Finance Minister Bill English will this week unveil plans to spend an additional $15 billion on infrastructure by 2025.
English expects the third Capital Intentions Plan will give industry the confidence to plan.
"The priority is to give the industry confidence that there is a pipeline out ahead of them," he says. "And it is worth investing in collaborative processes - particularly investment in skills because they can see 10 years of work.
"That means we will get quality procurement and quality construction."
English will release the Capital Intentions plan at the NZCID conference.
The plan lists upcoming infrastructure projects across central government, local government and the private sector. It shows the estimated spend out to 2025 has increased by nearly $15b since last year.
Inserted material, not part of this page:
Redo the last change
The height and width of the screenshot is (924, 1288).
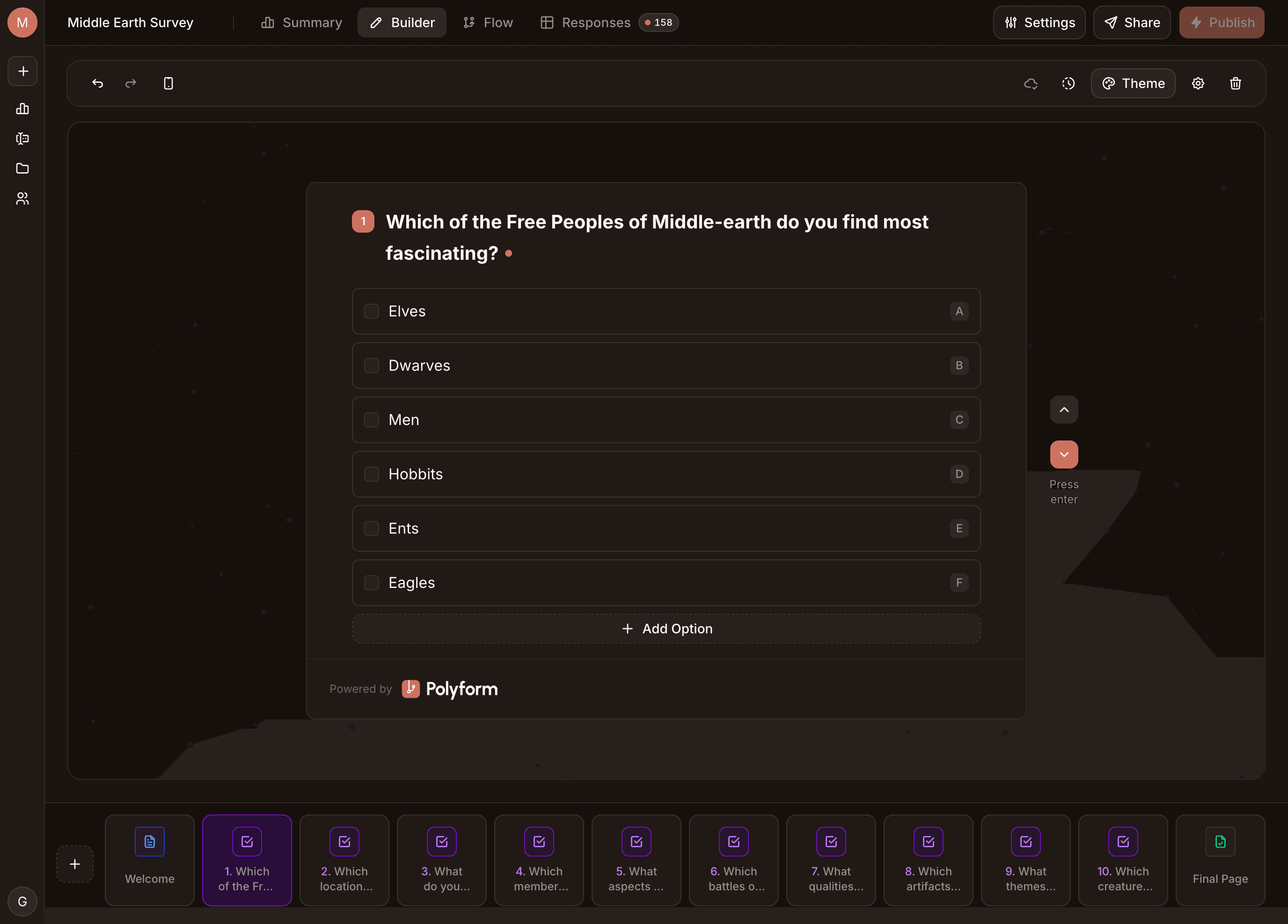point(130,83)
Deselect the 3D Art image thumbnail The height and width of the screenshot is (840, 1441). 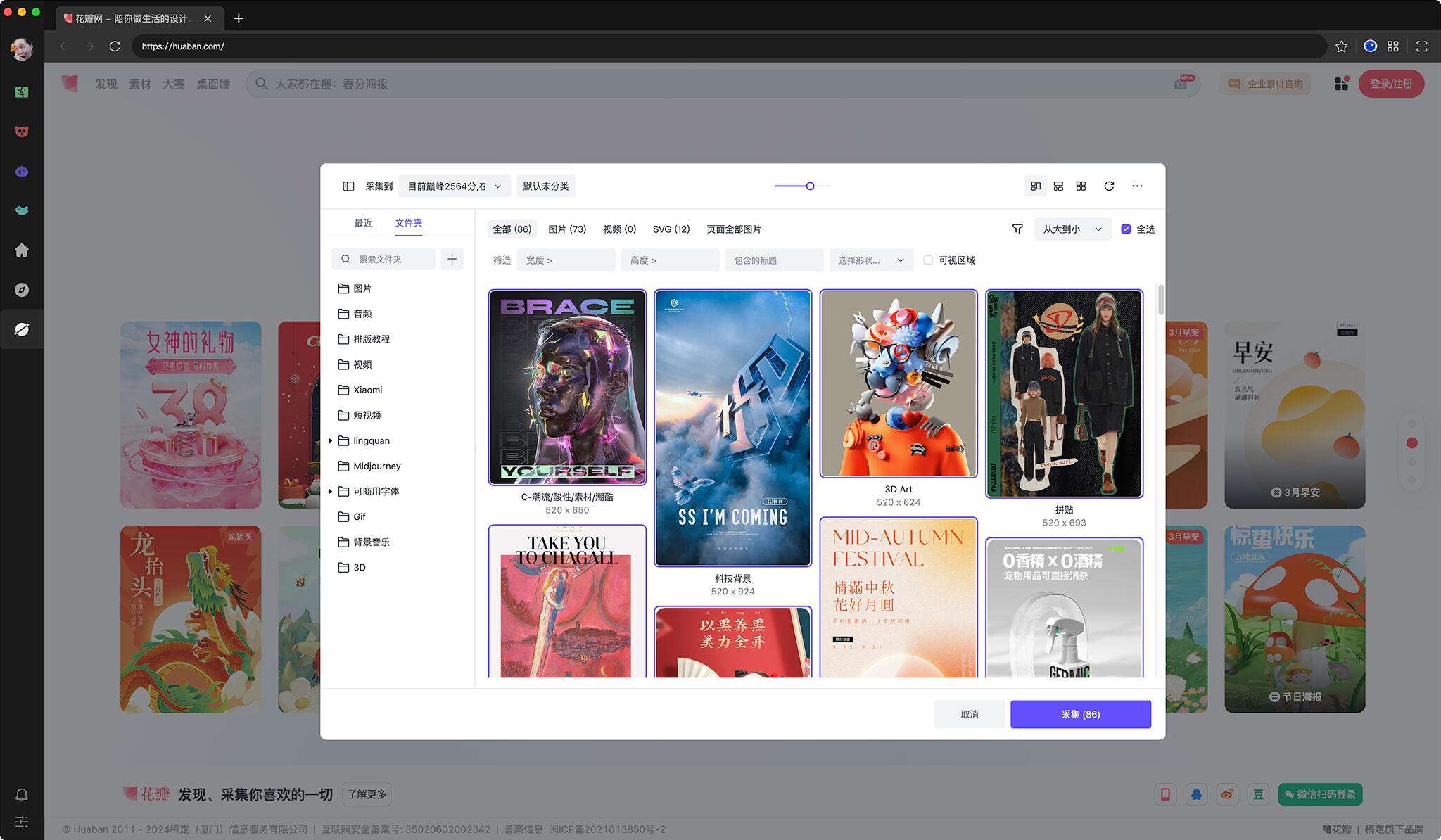click(x=899, y=383)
Central government's share is up by $5b to $54.1b, local government by $7.6b to $54.7b and the private sector by $2.1b to $16.7b. Around $125b will be spent in New Zealand between 2012 and 2025 on infrastructure - the equivalent of 42 Auckland City Rail Links.
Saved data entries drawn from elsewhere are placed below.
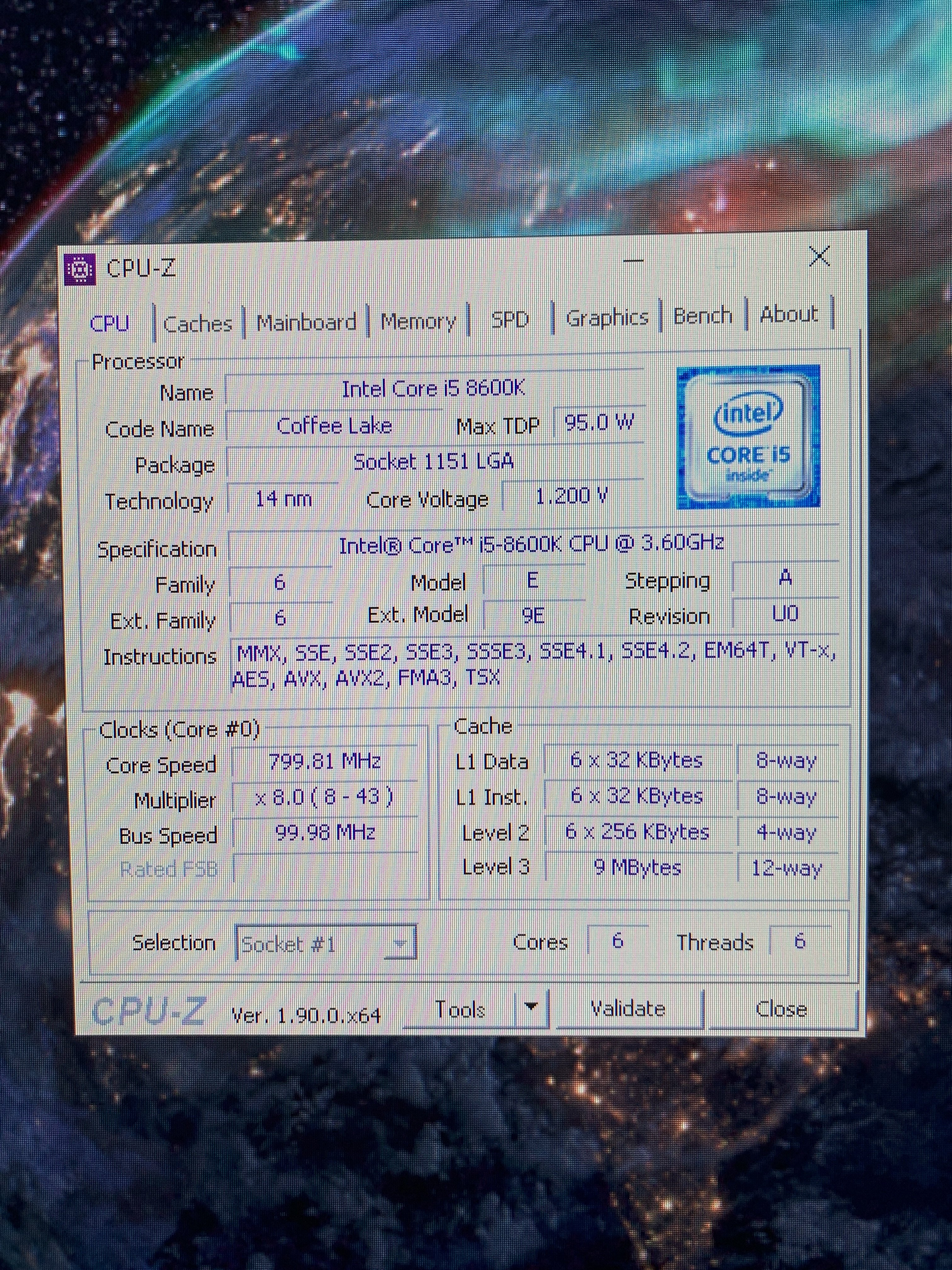This screenshot has height=1270, width=952.
Task: Click the processor Name field
Action: pos(434,389)
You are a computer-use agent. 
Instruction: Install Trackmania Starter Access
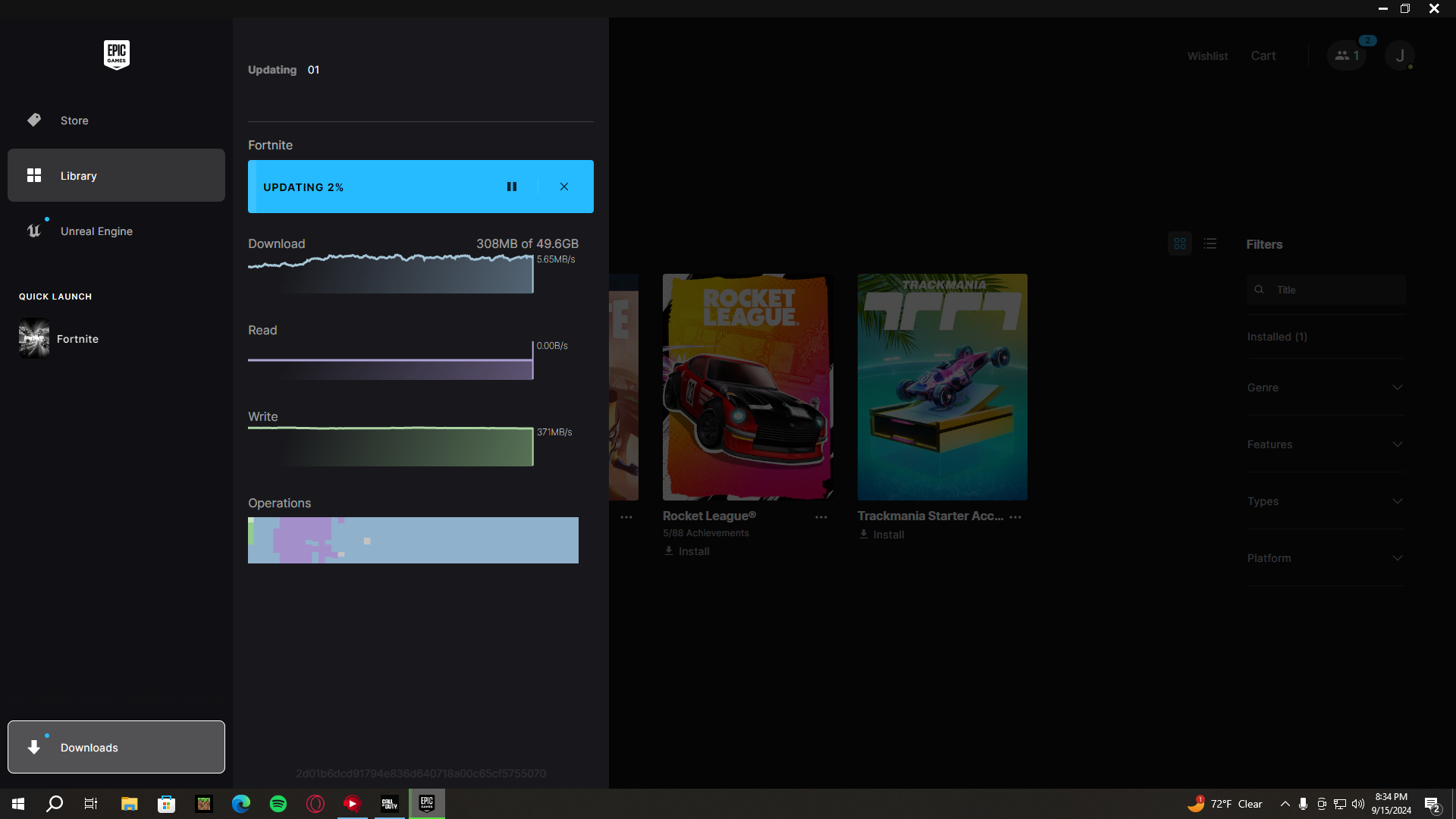[882, 535]
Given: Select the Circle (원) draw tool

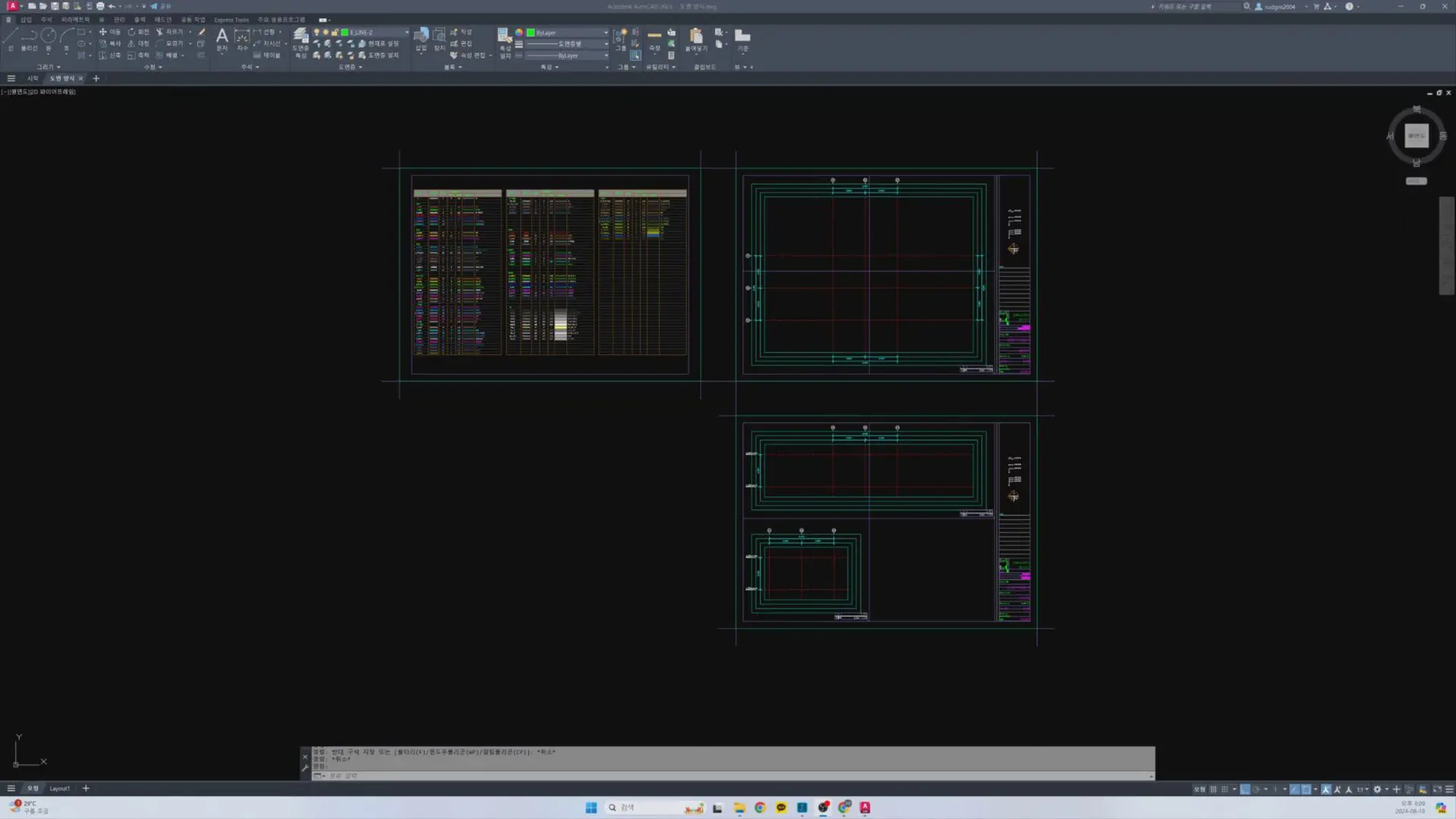Looking at the screenshot, I should coord(49,36).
English says there are a number of future challenges facing infrastructure. These include having a number of ageing infrastructure networks that will need renewing amidst affordability constraints.
"It's going to be an exciting time because you've got what is generally regarded as some pure infrastructure - roads and waters - then at the same time you've got the Government setting out to do an overhaul of its own large housing estate.
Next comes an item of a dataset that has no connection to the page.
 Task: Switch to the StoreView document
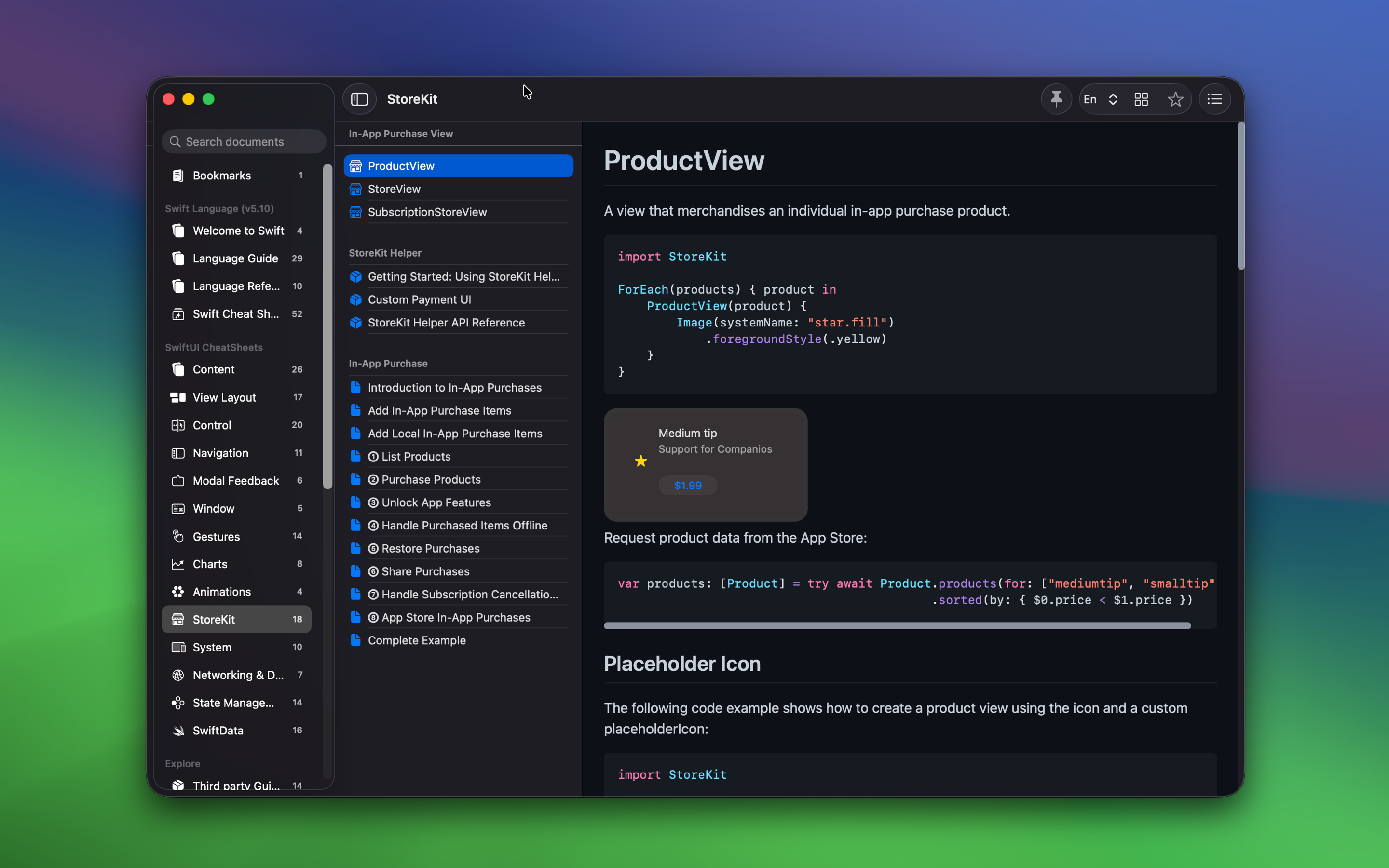(394, 189)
That will be at scale and both of these pipelines are 10 years long.
"A lot of this is about when dreams become intentions," he says.
• Around $125 billion will be spent in New Zealand between 2012 and 2025 on infrastructure - the equivalent of 42 Auckland City Rail Links.
• Government added $46 billion of property, plant and equipment to the Crown's balance sheet (2009-2015)
• By 2017, 32 per cent of the expected $292 billion in the Crown's asset portfolio will be infrastructure.
• $33 billion in State highways, $21 billion in housing stock, $20.5 billion in hospitals, schools and prisons and $18.7 billion in electricity fixed assets.